Goals ->
**A.** From the article on the Vin Scully Avenue renaming, transcribe the stretch from "- A street leading" through "street name change.".
**B.** In the article on the Vin Scully Avenue renaming, which section of street is to receive the new name?

Page text ->
....

LA City Council votes to rename street Vin Scully Avenue

- A street leading to Dodger Stadium will be named after the team's longtime play-by-play announcer Vin Scully, who plans to retire after 67 seasons with the Dodgers.   

The council voted 12-0 to begin the process for renaming Elysian Park Avenue between Sunset Boulevard and Stadium Way as "Vin Scully Avenue.''

"Now we're going to say, 'Hey, go up Sunset and make a right on Scully Avenue' -- that's going to be the new directions to get to Dodger Stadium,'' said Councilman Gil Cedillo, who proposed the street name change.

Cedillo called Scully "the voice and symbol of baseball, not just for the Dodgers but the entire nation.''

"I remember growing up in the city, and I couldn't always afford to go to the games,'' Cedillo said. "We had a little radio, as all young boys and girls did in that time period. While you may not have been able to afford the games, you could turn on the radio, and with that you can see the Dodgers, each and every pitch, each and every play ... just amazing storytelling that was unparalleled.''   

Councilman Paul Krekorian said the recognition "is a few decades overdue.''

"I'm so glad Mr. Scully has finally consented to our doing this,'' he said. "He's a man of great humility who has resisted this kind of recognition, but it's so important that we do so.''

Dodger manager Dave Roberts told the council that "on behalf of the players, the organization, we're deeply honored, as Vin has called many great monumental moments'' in Dodger history.

Former Dodger stars Orel Hershiser, Maury Wills and others were on hand for the vote, as were several active players.

The visit by the Dodger contingent to City Hall is part of their week of service tour in the Los Angeles area, dubbed by the team as the "Dodgers Love L.A. Tour.''

The Dodger team tweeted a statement from Scully, who said he was "overwhelmed'' by the decision to rename a street after him.

"I was raised on the streets of New York and to have a street named after me in Los Angeles is almost too much to comprehend,'' he said.

....

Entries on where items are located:

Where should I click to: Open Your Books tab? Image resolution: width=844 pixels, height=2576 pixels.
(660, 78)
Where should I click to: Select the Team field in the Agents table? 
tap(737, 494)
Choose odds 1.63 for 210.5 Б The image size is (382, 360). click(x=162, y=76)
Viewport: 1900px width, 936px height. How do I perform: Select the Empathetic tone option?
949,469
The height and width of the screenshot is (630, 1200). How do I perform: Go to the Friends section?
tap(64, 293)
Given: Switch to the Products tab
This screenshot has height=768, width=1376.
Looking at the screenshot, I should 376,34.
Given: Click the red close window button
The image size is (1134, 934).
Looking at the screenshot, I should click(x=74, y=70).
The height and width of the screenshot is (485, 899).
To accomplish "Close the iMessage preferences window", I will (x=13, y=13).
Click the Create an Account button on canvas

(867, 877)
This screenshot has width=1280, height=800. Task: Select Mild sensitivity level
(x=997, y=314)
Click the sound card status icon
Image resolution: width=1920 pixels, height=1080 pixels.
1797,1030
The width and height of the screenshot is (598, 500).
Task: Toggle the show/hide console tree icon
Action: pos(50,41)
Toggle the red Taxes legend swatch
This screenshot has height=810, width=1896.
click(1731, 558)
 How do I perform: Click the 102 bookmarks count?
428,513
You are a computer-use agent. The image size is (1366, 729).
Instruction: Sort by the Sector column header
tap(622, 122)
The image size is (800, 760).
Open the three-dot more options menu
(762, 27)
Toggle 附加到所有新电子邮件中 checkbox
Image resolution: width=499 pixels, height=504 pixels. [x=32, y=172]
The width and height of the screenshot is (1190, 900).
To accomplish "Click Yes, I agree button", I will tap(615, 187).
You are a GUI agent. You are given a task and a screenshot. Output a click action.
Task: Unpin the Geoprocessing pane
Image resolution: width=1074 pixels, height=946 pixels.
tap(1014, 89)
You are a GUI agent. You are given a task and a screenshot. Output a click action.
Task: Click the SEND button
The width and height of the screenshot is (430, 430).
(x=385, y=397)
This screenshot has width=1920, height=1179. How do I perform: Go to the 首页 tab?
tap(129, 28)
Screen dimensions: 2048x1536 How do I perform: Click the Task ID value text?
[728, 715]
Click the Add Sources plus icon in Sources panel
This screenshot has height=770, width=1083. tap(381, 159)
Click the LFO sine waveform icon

....

Solutions for each task ->
**A.**
- A street leading to Dodger Stadium will be named after the team's longtime play-by-play announcer Vin Scully, who plans to retire after 67 seasons with the Dodgers.   

The council voted 12-0 to begin the process for renaming Elysian Park Avenue between Sunset Boulevard and Stadium Way as "Vin Scully Avenue.''

"Now we're going to say, 'Hey, go up Sunset and make a right on Scully Avenue' -- that's going to be the new directions to get to Dodger Stadium,'' said Councilman Gil Cedillo, who proposed the street name change.

**B.** Elysian Park Avenue between Sunset Boulevard and Stadium Way.